> Task description
Each line of the data below that carries the word "Policy" needs to be copied.

> Provided information
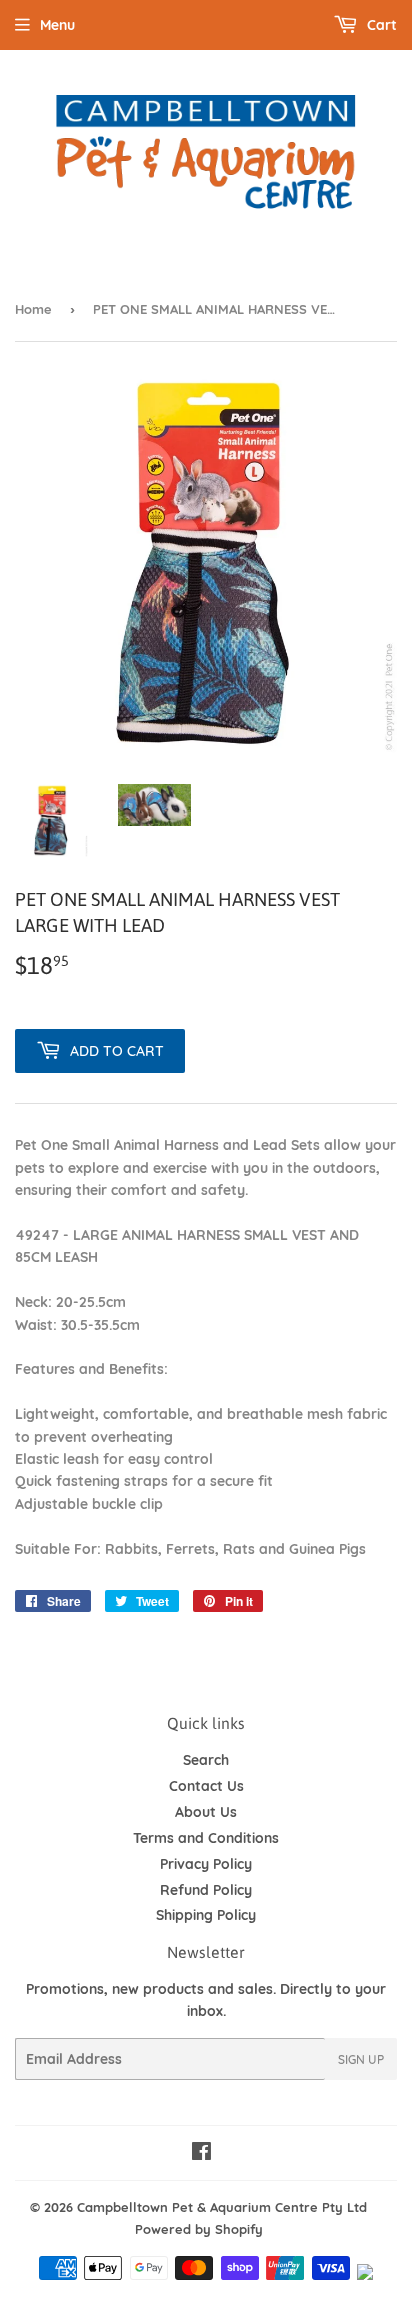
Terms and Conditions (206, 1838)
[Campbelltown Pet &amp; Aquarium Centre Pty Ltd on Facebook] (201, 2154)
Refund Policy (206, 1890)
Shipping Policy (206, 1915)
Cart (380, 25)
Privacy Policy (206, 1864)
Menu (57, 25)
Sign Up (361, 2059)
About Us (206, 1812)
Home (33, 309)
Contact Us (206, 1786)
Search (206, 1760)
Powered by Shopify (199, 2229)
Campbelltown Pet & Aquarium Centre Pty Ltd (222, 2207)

...

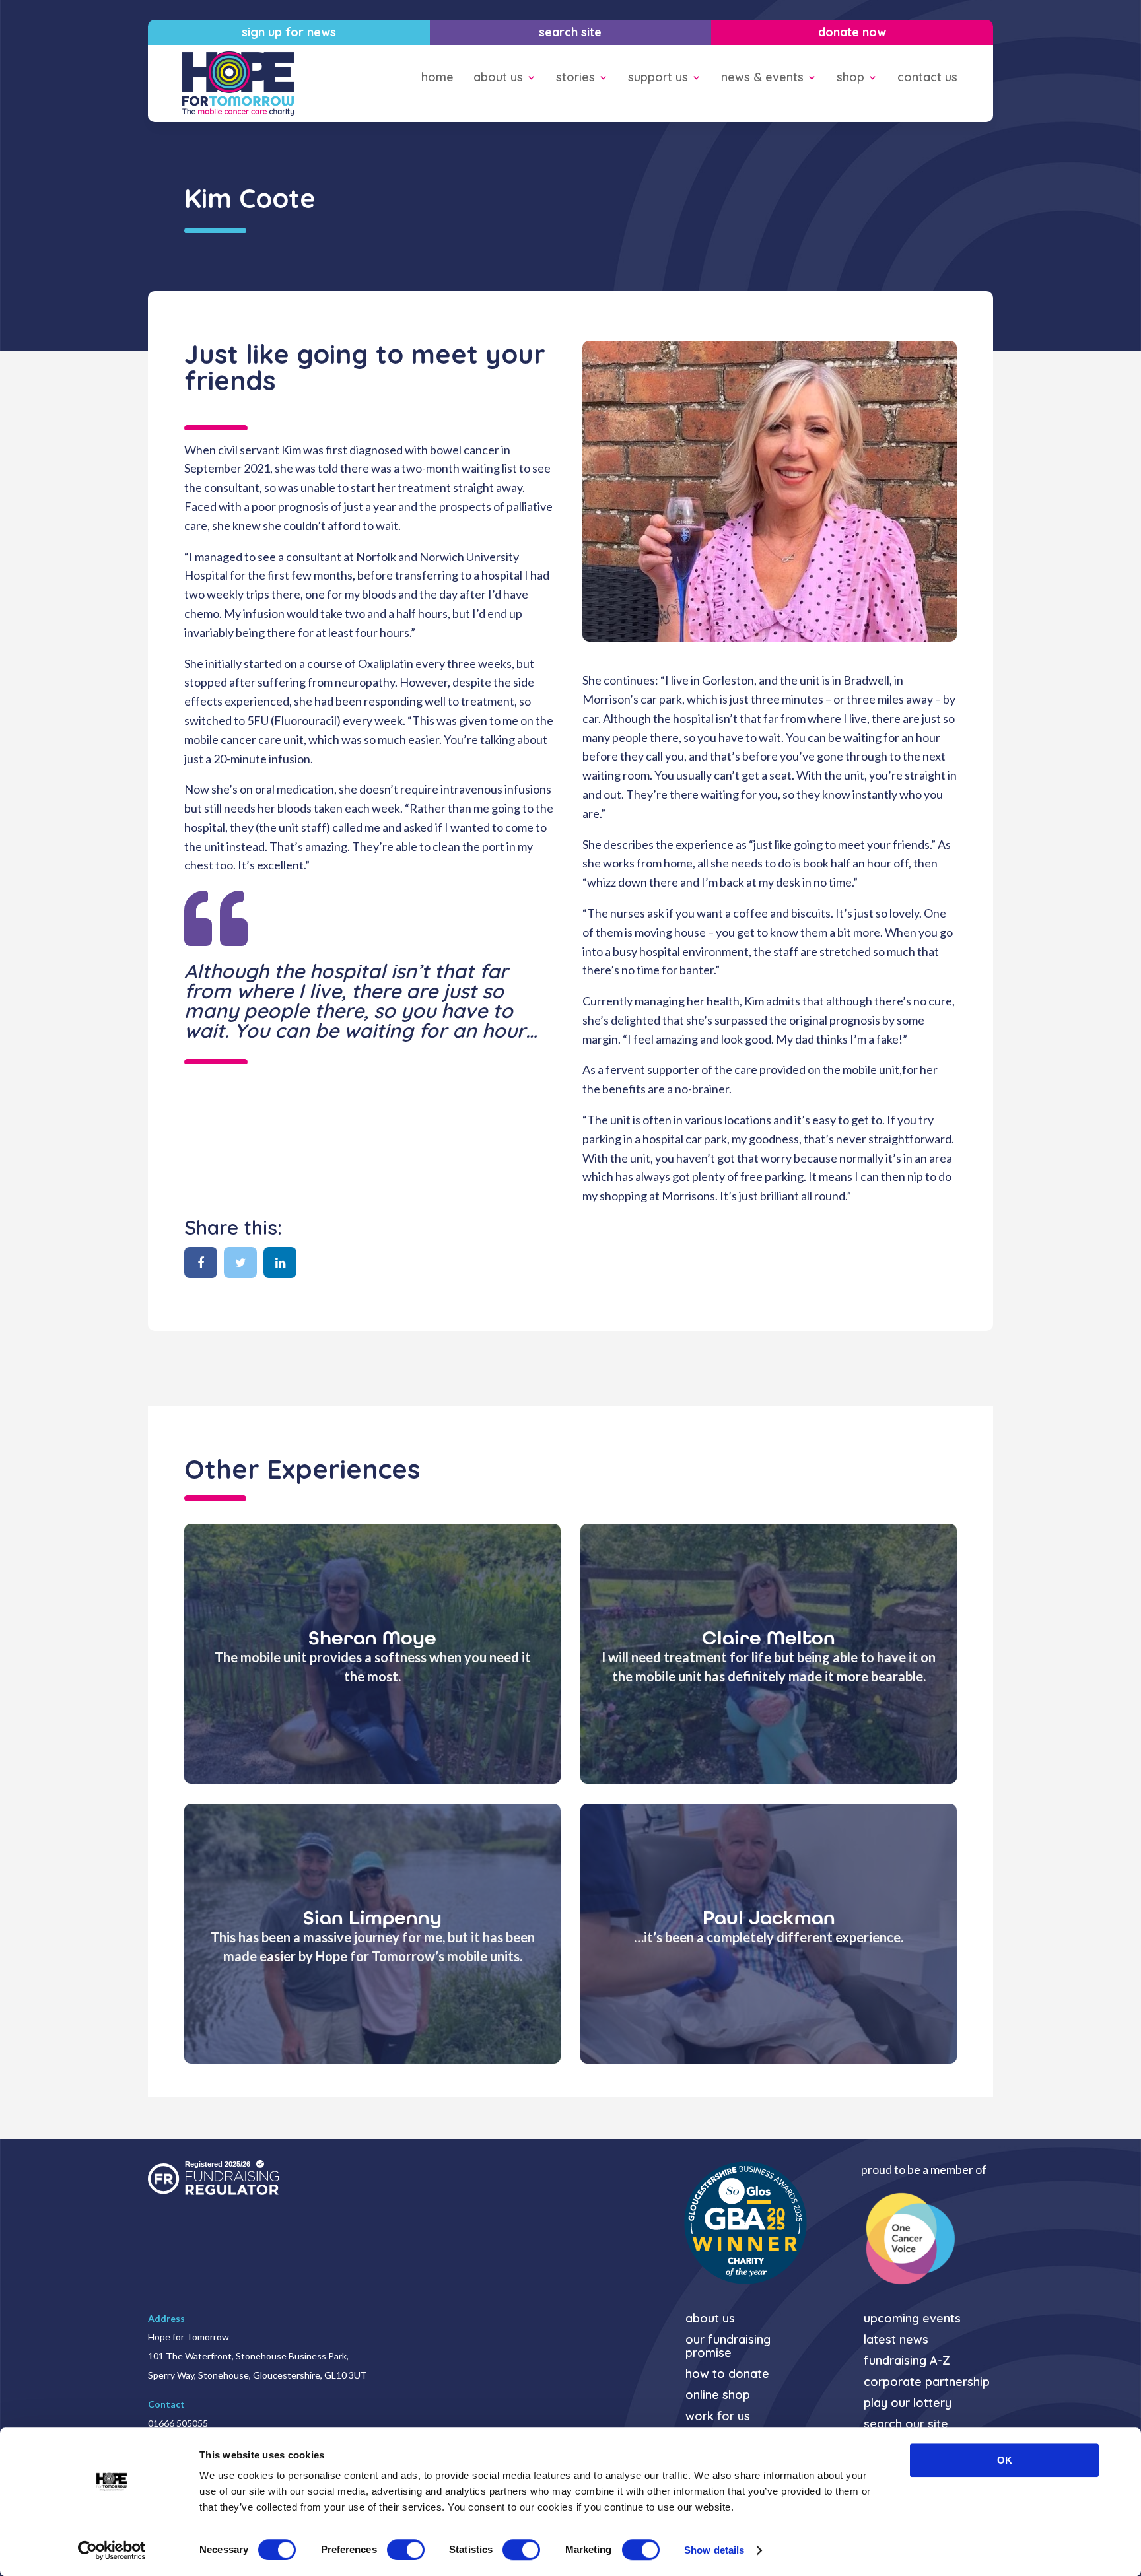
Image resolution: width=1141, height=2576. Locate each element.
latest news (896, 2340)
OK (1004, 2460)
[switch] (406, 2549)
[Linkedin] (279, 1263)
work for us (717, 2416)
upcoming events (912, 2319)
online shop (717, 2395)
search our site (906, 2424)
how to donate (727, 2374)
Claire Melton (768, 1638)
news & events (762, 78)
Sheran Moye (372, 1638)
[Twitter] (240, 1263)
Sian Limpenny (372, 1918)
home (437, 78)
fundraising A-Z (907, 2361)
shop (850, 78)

> Task output
Refund Policy (206, 1890)
Shipping Policy (206, 1915)
Privacy Policy (206, 1864)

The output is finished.